![JohnSnowLabs](https://nlp.johnsnowlabs.com/assets/images/logo.png)

[![Open In Colab](https://colab.research.google.com/assets/colab-badge.svg)](https://colab.research.google.com/github/JohnSnowLabs/nlu/blob/master/examples/colab/Training/binary_text_classification/NLU_training_sentiment_classifier_demo_reddit.ipynb)

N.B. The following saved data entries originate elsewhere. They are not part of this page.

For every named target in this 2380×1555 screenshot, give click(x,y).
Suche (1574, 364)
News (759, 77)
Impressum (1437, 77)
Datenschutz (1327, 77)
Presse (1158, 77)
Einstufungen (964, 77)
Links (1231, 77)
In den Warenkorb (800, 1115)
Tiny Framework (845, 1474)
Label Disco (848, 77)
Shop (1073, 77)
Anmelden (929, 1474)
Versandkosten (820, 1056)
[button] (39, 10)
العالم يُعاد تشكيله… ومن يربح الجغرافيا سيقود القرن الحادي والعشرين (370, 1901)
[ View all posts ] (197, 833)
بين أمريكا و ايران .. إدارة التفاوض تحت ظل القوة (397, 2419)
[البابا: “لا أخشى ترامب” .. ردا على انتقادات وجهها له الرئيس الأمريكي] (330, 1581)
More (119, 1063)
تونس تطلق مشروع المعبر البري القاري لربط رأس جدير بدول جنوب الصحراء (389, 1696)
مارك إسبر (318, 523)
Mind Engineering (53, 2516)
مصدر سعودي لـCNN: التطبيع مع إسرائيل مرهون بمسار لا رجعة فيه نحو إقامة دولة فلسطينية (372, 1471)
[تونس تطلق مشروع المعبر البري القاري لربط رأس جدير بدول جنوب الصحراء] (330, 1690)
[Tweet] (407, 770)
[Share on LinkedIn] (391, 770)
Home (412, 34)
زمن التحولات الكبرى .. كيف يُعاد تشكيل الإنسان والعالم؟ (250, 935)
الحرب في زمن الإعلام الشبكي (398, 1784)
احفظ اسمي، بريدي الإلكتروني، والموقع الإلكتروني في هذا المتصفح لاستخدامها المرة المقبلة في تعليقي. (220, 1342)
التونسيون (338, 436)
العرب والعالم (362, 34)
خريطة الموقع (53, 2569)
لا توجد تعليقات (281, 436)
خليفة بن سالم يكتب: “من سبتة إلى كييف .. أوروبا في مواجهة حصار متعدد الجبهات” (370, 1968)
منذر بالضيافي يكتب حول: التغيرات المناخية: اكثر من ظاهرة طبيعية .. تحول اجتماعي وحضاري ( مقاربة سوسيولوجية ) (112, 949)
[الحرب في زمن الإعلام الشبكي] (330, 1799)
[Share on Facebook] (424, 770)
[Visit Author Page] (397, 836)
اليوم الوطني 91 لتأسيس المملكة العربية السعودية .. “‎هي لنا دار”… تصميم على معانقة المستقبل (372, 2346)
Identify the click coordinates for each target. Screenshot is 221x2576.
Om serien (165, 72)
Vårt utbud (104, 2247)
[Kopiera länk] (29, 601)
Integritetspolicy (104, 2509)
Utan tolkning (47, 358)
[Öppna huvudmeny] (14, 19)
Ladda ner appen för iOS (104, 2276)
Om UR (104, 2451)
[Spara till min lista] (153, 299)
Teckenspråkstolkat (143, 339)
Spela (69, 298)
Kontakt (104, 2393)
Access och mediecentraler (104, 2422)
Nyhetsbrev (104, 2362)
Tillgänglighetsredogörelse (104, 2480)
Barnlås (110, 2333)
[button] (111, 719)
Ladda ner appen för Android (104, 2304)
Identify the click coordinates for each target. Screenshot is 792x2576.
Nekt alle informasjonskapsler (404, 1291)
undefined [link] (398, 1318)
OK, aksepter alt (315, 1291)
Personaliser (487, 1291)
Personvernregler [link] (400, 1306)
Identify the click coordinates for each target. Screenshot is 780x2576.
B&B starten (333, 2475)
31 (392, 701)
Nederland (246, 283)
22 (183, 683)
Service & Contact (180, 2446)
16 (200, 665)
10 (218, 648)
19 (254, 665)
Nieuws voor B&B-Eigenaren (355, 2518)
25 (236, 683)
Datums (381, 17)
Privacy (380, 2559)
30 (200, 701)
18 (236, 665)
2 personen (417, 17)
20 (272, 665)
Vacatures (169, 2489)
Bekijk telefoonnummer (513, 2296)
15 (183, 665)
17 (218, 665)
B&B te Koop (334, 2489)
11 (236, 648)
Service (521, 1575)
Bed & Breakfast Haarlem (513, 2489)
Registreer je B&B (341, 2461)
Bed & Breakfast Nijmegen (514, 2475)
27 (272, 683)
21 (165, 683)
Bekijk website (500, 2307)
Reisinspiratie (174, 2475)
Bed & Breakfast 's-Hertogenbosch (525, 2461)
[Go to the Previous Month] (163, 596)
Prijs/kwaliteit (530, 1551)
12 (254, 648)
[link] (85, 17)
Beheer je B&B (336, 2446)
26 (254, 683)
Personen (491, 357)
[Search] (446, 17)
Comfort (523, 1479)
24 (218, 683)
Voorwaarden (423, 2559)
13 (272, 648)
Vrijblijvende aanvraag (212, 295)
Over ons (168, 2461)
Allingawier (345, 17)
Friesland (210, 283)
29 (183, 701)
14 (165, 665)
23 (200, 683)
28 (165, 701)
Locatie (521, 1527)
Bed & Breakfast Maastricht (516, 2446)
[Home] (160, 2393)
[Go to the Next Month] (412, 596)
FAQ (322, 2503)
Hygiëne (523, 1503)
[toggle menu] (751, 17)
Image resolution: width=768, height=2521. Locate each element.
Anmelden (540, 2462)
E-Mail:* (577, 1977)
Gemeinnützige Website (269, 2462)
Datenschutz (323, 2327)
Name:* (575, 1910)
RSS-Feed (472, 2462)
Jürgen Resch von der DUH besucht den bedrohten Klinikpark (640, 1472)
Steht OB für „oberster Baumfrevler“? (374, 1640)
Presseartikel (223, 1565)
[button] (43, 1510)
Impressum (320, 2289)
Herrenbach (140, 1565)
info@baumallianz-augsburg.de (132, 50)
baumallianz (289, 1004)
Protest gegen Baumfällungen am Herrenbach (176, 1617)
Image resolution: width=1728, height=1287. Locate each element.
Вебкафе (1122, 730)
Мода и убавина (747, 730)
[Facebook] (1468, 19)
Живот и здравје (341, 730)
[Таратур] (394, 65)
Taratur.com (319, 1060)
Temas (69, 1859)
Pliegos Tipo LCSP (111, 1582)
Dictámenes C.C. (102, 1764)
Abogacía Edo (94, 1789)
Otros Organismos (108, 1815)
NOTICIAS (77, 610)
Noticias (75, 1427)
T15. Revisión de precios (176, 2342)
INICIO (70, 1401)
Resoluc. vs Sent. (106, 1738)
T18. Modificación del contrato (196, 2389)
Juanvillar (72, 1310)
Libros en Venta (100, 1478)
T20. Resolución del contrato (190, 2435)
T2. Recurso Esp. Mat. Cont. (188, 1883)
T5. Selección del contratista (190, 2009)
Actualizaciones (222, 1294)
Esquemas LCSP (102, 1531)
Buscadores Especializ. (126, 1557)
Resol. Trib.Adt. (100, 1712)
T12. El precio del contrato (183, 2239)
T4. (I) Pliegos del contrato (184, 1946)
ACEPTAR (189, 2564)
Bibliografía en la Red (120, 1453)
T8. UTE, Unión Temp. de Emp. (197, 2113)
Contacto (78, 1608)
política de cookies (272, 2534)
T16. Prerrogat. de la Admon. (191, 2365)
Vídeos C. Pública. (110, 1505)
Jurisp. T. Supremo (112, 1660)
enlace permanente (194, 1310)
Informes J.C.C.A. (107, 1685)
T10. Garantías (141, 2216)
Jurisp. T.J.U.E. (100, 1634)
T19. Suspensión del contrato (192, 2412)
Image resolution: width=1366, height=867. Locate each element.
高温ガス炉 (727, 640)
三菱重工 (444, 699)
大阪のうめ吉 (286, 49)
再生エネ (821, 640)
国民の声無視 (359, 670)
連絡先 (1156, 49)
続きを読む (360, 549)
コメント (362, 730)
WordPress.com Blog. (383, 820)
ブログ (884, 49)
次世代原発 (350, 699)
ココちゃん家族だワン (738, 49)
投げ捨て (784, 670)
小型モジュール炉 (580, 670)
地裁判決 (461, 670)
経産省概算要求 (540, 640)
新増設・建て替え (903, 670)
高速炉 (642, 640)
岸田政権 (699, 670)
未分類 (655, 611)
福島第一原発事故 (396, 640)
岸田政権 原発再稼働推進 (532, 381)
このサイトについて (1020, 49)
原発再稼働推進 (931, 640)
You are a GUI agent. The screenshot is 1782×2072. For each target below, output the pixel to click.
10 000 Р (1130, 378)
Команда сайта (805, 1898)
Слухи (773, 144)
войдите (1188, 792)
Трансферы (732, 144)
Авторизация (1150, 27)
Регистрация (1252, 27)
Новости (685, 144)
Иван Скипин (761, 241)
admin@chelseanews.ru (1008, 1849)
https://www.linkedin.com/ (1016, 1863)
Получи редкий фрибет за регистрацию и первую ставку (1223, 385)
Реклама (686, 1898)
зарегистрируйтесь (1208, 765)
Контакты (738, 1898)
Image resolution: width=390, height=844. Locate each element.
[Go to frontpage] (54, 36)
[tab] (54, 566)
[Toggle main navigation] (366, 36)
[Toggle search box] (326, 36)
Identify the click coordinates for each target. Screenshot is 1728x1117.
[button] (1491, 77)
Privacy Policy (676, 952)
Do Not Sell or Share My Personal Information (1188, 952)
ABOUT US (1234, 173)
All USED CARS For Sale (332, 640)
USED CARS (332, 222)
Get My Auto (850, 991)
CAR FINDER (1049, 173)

# Training a Sentiment Analysis Classifier with NLU 
## 2 class Reddit comment sentiment classifier training
With the [SentimentDL model](https://nlp.johnsnowlabs.com/docs/en/annotators#sentimentdl-multi-class-sentiment-analysis-annotator)  from Spark NLP you can achieve State Of the Art results on any multi class text classification problem 

This notebook showcases the following features : 

- How to train the deep learning classifier
- How to store a pipeline to disk
- How to load the pipeline from disk (Enables NLU offline mode)



# 1. Install Java 8 and NLU

In [None]:
!wget https://setup.johnsnowlabs.com/nlu/colab.sh -O - | bash
import nlu

--2021-05-05 05:39:12--  https://raw.githubusercontent.com/JohnSnowLabs/nlu/master/scripts/colab_setup.sh
Resolving raw.githubusercontent.com (raw.githubusercontent.com)... 185.199.108.133, 185.199.109.133, 185.199.111.133, ...
Connecting to raw.githubusercontent.com (raw.githubusercontent.com)|185.199.108.133|:443... connected.
HTTP request sent, awaiting response... 200 OK
Length: 1671 (1.6K) [text/plain]
Saving to: ‘STDOUT’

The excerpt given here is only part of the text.